Understanding when to use each approach — and when to combine them — is one of the most important architectural decisions in enterprise LLM deployment.
The Core Distinction
Retrieval-Augmented Generation (RAG) doesn't change the model. Instead, it augments the model's input: at inference time, relevant documents are retrieved from an external knowledge base and added to the prompt context. The model reasons over the retrieved information plus the user's query to generate a response.
Fine-tuning changes the model itself. You continue training a base model on your domain-specific data, adjusting the model's weights so it internalises your knowledge, style, or domain-specific behaviour.
- →No changes to model weights
- →Knowledge is in the retrieval store — update without retraining
- →Transparent: you can see exactly what was retrieved
- →Works well for large, changing knowledge bases
- →Grounding reduces hallucination on factual questions
- →Context window limits how much can be retrieved
- →Retrieval quality directly determines answer quality
- →Lower cost: no GPU compute for training
- →Modifies model weights with domain data
- →Internalises knowledge — no retrieval step
- →Better for style, tone, and format adaptation
- →Can teach the model new tasks and reasoning patterns
- →Cannot update knowledge without retraining
- →Risk of catastrophic forgetting of general capability
- →Requires high-quality training data
- →Significant compute cost (GPU hours)
When RAG Is the Right Choice
RAG is the right default for most enterprise knowledge base and document Q&A use cases. Choose RAG when:
1. Your knowledge is large, dynamic, or proprietary
If you want the model to answer questions about your product documentation, internal policies, customer contracts, or regulatory filings — and that content changes regularly — RAG is the appropriate architecture.

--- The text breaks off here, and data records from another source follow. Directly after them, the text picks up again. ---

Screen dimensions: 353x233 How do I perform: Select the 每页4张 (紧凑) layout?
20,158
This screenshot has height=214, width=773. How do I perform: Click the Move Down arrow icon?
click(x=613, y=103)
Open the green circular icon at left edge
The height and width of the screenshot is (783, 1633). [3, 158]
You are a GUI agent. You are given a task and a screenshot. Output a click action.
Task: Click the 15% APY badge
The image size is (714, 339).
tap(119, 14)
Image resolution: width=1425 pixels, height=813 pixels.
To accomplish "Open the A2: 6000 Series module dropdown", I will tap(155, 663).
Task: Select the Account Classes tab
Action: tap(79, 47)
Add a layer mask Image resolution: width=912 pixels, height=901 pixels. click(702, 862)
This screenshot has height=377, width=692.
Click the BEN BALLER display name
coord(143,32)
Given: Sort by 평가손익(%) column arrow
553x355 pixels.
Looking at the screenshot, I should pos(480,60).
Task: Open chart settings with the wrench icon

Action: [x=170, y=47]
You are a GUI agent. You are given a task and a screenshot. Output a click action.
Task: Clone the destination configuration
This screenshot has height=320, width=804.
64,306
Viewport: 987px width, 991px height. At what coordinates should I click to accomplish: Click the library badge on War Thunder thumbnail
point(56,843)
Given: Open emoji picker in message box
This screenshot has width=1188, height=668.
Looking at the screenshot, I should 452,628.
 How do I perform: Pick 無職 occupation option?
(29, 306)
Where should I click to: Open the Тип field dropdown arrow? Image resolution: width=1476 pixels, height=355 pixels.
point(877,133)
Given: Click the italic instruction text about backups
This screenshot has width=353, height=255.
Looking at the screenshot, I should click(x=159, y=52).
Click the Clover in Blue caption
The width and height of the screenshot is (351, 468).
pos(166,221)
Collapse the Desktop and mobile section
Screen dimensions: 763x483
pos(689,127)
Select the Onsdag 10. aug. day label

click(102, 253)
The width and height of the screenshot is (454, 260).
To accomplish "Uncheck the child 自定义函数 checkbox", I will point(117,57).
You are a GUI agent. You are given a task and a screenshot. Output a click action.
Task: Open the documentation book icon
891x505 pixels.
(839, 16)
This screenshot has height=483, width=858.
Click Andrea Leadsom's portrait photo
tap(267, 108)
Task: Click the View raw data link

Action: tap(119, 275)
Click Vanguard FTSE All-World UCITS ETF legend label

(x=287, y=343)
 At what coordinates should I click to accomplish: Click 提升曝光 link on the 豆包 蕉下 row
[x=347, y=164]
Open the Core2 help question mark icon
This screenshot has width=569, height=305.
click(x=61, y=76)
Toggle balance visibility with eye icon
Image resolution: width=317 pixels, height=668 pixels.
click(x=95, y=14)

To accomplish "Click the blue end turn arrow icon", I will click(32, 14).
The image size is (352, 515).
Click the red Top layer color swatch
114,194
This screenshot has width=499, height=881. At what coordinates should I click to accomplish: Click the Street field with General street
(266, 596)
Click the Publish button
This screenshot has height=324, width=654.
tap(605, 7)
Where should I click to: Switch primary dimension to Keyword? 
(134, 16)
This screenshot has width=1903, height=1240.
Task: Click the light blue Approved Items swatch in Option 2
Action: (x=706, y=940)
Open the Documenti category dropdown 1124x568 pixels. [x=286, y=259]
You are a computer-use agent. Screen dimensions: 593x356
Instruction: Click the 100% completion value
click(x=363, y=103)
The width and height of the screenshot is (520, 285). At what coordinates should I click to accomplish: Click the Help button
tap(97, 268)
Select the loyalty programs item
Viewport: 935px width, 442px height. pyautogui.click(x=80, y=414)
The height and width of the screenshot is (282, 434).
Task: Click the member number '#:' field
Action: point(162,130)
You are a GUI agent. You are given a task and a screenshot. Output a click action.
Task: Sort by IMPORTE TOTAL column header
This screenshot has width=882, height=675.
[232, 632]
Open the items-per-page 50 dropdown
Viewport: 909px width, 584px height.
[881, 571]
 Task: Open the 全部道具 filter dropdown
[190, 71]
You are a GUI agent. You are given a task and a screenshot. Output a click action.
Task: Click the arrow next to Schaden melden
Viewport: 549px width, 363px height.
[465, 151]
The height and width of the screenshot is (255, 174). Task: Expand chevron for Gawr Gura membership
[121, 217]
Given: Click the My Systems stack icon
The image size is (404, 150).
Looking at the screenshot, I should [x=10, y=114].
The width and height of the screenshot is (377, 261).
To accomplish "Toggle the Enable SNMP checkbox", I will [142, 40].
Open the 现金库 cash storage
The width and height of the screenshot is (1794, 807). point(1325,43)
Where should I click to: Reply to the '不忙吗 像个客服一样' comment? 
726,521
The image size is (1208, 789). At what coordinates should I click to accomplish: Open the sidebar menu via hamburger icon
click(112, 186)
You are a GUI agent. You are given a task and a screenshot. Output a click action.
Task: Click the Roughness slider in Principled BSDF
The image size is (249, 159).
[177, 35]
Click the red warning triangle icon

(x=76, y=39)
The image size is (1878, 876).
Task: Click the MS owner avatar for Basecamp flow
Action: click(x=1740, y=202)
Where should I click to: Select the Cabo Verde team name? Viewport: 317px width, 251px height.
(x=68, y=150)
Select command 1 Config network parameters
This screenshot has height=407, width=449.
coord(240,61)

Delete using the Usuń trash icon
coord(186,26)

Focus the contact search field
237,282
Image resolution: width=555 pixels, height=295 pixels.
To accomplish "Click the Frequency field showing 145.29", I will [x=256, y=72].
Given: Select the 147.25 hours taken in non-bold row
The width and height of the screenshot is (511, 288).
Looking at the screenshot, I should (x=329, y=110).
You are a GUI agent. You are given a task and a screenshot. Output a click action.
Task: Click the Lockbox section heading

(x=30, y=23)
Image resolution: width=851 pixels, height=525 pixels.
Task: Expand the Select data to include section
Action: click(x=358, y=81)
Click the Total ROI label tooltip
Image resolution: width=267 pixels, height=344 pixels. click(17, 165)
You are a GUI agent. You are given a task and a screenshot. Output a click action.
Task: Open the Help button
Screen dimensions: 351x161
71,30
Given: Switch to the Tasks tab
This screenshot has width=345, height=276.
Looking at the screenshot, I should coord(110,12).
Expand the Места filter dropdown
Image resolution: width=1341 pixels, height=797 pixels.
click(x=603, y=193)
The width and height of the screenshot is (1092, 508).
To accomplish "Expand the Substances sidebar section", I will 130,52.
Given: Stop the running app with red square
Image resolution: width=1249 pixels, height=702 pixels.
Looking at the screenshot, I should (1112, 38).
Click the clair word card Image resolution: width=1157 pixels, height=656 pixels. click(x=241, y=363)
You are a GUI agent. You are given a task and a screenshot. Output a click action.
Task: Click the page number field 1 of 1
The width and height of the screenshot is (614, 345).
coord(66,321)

Fine-tuning would require retraining the model every time a policy changes. RAG requires updating the vector database (a much simpler operation).
2. You need citations and traceability
RAG can return the source documents that grounded a response. This is critical for enterprise use cases where users need to verify answers (legal, compliance, medical) or where audit trails are required.
Fine-tuned models cannot tell you which training example produced a particular output.
3. You're building on a frontier model (GPT-4, Claude, Gemini)
Leading proprietary models are not available for fine-tuning (or fine-tuning has limited capability). RAG is the only option for customising behaviour without switching to an open model.
4. You need to reduce hallucination on factual questions
RAG grounding dramatically reduces hallucination on factual questions by providing the model with authoritative reference material. Without grounding, even the best models confabulate details.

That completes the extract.